A mediados de enero, antes de finalizar una conferencia de prensa, y frente a las cámaras de televisión, dijo que si habían quedado dudas, que le mandaran un mail. Y dio la dirección de su casilla personal. Más de 2000 mensajes recibió en los días siguientes Alberto Abad, el titular de la Administración Federal de Ingresos Públicos (AFIP): un 10% con saludos, y el resto, con reclamos y consultas. Para el funcionario, ésa fue una de las señales que, en lo que va de su gestión, le mostraron la necesidad de mejorar la relación del organismo con los contribuyentes, un objetivo que dice que se propone lograr. Y una acción en ese sentido, afirma, será “sacar de la morgue tributaria” a cientos de miles de contribuyentes a los que la gestión anterior, de Ricardo Echegaray, los inhabilitó para operar al quitarles el CUIT.

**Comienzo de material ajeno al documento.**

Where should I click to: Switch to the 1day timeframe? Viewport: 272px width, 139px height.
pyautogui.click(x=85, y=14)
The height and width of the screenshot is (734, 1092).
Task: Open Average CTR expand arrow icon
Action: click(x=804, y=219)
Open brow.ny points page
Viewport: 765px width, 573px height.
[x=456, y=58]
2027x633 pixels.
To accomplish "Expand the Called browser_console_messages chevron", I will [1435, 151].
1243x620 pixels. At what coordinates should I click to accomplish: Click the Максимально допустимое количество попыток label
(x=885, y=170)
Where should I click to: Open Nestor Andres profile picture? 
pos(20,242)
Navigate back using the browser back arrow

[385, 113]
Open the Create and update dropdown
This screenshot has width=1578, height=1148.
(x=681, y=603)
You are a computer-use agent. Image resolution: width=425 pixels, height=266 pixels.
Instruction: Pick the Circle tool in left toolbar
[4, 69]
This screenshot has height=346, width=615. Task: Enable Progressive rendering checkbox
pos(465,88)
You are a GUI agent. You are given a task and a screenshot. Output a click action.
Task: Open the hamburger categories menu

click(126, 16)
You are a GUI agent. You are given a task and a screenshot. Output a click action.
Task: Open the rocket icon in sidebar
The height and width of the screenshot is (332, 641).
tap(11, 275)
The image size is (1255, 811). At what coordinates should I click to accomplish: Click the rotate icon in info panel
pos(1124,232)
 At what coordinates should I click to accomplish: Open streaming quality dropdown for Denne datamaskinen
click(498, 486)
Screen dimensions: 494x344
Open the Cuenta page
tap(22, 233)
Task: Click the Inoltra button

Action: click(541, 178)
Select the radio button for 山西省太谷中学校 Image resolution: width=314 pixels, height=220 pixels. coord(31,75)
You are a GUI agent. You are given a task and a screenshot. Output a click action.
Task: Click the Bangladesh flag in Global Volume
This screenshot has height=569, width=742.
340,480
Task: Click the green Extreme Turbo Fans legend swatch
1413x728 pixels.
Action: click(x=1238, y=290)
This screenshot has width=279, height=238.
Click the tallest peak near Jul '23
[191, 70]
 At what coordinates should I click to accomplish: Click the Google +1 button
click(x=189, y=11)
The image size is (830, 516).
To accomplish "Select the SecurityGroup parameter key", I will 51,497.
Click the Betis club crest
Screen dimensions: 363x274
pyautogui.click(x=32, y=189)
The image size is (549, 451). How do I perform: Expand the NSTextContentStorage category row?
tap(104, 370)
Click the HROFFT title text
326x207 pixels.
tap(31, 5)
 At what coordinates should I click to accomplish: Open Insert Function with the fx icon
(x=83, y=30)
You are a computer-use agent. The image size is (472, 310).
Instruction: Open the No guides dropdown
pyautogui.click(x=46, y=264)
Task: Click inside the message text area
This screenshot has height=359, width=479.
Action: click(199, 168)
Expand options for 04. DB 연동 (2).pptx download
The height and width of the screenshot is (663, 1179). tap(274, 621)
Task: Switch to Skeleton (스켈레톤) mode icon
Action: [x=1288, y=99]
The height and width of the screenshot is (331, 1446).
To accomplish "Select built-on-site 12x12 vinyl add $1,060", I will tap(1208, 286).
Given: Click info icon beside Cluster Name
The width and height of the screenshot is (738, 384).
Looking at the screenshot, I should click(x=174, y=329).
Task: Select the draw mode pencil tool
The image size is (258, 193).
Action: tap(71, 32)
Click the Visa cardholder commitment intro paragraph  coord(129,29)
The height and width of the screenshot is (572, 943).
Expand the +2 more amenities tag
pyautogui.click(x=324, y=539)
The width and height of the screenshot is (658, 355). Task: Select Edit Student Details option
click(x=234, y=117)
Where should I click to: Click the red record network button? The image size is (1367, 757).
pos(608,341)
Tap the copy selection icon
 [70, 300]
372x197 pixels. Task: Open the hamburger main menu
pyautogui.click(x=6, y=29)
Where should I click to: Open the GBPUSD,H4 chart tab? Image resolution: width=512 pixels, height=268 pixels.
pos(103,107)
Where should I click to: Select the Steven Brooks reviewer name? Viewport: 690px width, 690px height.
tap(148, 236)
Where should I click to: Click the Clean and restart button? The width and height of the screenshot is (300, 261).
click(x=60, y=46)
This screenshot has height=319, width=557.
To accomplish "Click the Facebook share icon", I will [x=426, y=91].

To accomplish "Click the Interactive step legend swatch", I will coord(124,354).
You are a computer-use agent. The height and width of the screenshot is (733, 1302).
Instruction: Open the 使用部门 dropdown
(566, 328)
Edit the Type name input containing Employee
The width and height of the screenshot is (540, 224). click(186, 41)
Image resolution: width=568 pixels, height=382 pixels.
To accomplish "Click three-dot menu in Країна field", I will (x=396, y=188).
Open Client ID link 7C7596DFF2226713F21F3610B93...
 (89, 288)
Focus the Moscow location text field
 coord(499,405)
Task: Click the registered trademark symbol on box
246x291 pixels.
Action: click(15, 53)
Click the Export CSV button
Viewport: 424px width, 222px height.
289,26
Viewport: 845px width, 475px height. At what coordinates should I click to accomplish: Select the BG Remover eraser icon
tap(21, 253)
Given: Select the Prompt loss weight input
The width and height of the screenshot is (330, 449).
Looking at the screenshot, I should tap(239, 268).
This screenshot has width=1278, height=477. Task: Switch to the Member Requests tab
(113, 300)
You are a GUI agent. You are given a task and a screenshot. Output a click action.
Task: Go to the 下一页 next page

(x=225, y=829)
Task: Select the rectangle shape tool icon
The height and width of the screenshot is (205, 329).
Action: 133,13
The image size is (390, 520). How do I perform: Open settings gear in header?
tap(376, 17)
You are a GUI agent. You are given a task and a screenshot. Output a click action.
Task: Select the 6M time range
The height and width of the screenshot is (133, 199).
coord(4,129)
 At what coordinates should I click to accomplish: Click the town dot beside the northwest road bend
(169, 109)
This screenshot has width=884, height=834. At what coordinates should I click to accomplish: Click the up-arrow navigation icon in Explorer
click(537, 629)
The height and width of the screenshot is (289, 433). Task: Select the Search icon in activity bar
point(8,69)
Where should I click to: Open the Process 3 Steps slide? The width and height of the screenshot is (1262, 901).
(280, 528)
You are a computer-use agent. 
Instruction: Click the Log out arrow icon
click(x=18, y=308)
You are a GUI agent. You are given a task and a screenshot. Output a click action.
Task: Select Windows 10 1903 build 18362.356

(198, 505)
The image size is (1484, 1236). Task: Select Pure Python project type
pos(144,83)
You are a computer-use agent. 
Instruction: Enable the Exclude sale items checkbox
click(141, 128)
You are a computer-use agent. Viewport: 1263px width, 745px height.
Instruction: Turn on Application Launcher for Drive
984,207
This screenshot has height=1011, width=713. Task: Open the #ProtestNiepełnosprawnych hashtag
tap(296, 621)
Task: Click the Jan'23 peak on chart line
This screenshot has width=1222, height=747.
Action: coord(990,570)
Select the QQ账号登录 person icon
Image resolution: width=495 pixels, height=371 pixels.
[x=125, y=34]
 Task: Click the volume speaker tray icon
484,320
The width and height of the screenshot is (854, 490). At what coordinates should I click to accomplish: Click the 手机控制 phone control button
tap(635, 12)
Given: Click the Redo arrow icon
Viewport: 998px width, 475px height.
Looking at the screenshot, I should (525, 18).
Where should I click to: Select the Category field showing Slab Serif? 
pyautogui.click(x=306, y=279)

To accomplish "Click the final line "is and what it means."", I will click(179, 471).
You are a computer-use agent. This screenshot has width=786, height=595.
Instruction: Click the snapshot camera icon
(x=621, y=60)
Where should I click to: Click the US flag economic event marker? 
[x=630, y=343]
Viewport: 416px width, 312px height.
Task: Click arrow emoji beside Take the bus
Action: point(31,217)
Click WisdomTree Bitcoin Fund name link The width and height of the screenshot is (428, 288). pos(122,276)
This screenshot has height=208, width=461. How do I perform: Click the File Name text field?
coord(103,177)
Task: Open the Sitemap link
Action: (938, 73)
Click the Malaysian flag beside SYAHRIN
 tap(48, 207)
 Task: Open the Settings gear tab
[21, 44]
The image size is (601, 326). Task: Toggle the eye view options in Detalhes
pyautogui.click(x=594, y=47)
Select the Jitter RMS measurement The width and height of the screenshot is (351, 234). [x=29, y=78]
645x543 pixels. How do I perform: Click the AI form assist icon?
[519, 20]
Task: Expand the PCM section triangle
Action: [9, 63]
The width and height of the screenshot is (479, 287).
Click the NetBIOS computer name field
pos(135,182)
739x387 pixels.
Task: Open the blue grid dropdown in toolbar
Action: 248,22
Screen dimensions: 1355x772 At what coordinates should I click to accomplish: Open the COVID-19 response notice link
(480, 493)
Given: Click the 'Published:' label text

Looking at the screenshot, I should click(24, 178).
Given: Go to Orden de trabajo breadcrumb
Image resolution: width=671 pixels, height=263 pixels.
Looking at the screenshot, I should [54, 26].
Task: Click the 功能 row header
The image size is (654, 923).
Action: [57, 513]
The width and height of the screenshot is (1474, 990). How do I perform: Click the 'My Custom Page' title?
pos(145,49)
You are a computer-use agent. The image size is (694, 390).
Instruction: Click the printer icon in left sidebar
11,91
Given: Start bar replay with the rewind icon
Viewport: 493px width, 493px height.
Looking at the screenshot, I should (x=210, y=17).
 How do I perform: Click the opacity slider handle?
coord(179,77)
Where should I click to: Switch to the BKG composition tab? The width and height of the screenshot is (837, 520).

El anuncio sobre los cambios en el impuesto a las ganancias para asalariados, jubilados y autónomos lo convirtió en uno de los protagonistas de la agenda pública en los últimos días. A Abad, que con Mauricio Macri en la presidencia está en el mismo despacho que ocupó en tiempos de Eduardo Duhalde y de Néstor Kirchner, le tocó explicar las modificaciones que, con el apuro que marcan los efectos de la inflación, las necesidades de la política y la llegada de las paritarias, el Gobierno decidió hacer por decreto.